_Job:_
Rewrite the listing below, swapping "Image resolution" for "Screen resolution" and leaving everything else untouched.

== Segment start ==

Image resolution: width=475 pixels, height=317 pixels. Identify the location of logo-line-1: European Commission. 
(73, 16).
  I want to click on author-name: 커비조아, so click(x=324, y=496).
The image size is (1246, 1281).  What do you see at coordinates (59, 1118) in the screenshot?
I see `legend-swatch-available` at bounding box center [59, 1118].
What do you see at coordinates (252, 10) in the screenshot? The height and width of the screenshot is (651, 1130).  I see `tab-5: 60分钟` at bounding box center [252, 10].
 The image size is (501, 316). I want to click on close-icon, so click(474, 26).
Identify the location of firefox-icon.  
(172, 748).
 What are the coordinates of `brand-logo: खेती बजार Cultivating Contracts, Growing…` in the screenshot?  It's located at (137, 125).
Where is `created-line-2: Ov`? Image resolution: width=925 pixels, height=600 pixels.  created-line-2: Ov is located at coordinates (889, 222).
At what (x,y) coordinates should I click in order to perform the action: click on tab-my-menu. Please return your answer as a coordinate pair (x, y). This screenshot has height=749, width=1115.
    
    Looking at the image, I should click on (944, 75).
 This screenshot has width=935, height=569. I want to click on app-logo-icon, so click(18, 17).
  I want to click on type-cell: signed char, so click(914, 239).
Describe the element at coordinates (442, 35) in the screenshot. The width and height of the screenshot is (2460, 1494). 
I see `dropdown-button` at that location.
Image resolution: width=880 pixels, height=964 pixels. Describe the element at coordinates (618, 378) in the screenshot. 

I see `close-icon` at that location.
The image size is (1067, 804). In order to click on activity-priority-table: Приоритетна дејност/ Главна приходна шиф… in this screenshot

== Segment end ==

_Written response:_
Screen resolution: width=475 pixels, height=317 pixels. Identify the location of logo-line-1: European Commission. 
(73, 16).
  I want to click on author-name: 커비조아, so click(x=324, y=496).
The image size is (1246, 1281).  What do you see at coordinates (59, 1118) in the screenshot?
I see `legend-swatch-available` at bounding box center [59, 1118].
What do you see at coordinates (252, 10) in the screenshot? The height and width of the screenshot is (651, 1130).  I see `tab-5: 60分钟` at bounding box center [252, 10].
 The image size is (501, 316). I want to click on close-icon, so click(474, 26).
Identify the location of firefox-icon.  
(172, 748).
 What are the coordinates of `brand-logo: खेती बजार Cultivating Contracts, Growing…` in the screenshot?  It's located at (137, 125).
Where is `created-line-2: Ov`? Screen resolution: width=925 pixels, height=600 pixels.  created-line-2: Ov is located at coordinates (889, 222).
At what (x,y) coordinates should I click in order to perform the action: click on tab-my-menu. Please return your answer as a coordinate pair (x, y). This screenshot has height=749, width=1115.
    
    Looking at the image, I should click on (944, 75).
 This screenshot has width=935, height=569. I want to click on app-logo-icon, so click(18, 17).
  I want to click on type-cell: signed char, so click(914, 239).
Describe the element at coordinates (442, 35) in the screenshot. The width and height of the screenshot is (2460, 1494). 
I see `dropdown-button` at that location.
Screen resolution: width=880 pixels, height=964 pixels. Describe the element at coordinates (618, 378) in the screenshot. 

I see `close-icon` at that location.
The image size is (1067, 804). In order to click on activity-priority-table: Приоритетна дејност/ Главна приходна шиф… in this screenshot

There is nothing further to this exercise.